With the S&P 500 delivering another strong year (up 13.89% in 2014), now is probably a good time to rebalance your portfolio. Most likely your ratio of equities to fixed income has increased above your target, which means you are taking on more risk than your original target level.
The biggest reason to rebalance is to keep the riskiness of your portfolio in check. After a few years of high equity returns without rebalancing, your portfolio will now be overweighted in equities and underweighted in fixed income.
This is okay as long as equities continue to perform well, but there is always a chance that equities will have a bad year, like in 2008 when the S&P fell by 37%. If you have the majority of your investments in equities, this may be hard to ride out. The worse thing you can do is sell at this point, but that is what many people tend to do when equities fall hard.
Instead, you’ll want something to temper the fall, and that will be the fixed income portion of your portfolio. Taking time each year to rebalance at least your equity and fixed income proportion will help control the riskiness of your portfolio.
How to Rebalance
To set-up a rebalancing schedule, you’ll need to have a target allocation for each asset class and a target band with your minimum and maximum allocations.
One helpful rule to follow when setting up your minimum and maximum allocation is the 5/25 rule. The 5/25 rule sets the target band for the maximum and minimum allocation level at either an absolute +/- 5 percent of the target allocation or 25 percent of the target allocation, whichever number is less. Here’s an example for a simple portfolio with 40% fixed income and 60%:
|Asset Class||Minimum Allocation||Target Allocation||Maximum Allocation|
|US Large Caps||25%||30%||35%|
|US Small Caps||7.5%||10%||12.5%|
|Total Fixed Income||35%||40%||45%|
In the case above, the absolute 5% rule is used for US large caps since 25% to 35% (plus and minus 5%) is a smaller band than 22.5% to 37.5% (plus and minus 25% of 30%). The 5% rule is also used for Total Equities, and Total Fixed Income. The relative 25% rule is used for the US Small Caps, International Developed, and Emerging Markets. The minimal and maximum amount for Nominal Bonds and TIPS is the same for both rules.

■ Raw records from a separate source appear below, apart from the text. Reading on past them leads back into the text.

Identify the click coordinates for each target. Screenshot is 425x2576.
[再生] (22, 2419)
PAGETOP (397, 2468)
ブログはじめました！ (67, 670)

Once a year review your total investments across all accounts and determine the total amount you have invested for each asset class. If you are outside the minimum/maximum bands, then sell the asset class you are overweighted in and buy the asset class you are underweighted in.
Other Tips When Rebalancing
- Rebalance in your tax deferred accounts first to avoid any capital gains.
- The most important allocation for the risk management of your portfolios is the equity to fixed income allocation. If transaction costs and capital gains cost are too high to rebalance in the more narrowly defined asset classes (such as small cap, emerging markets, etc.), then consider rebalancing only so the total equity and total fixed income allocation is within your target band.
- Rebalance when you have new cash to invest during the year. Use the new cash flow to stay within your target bands by adding to your underweighted classes.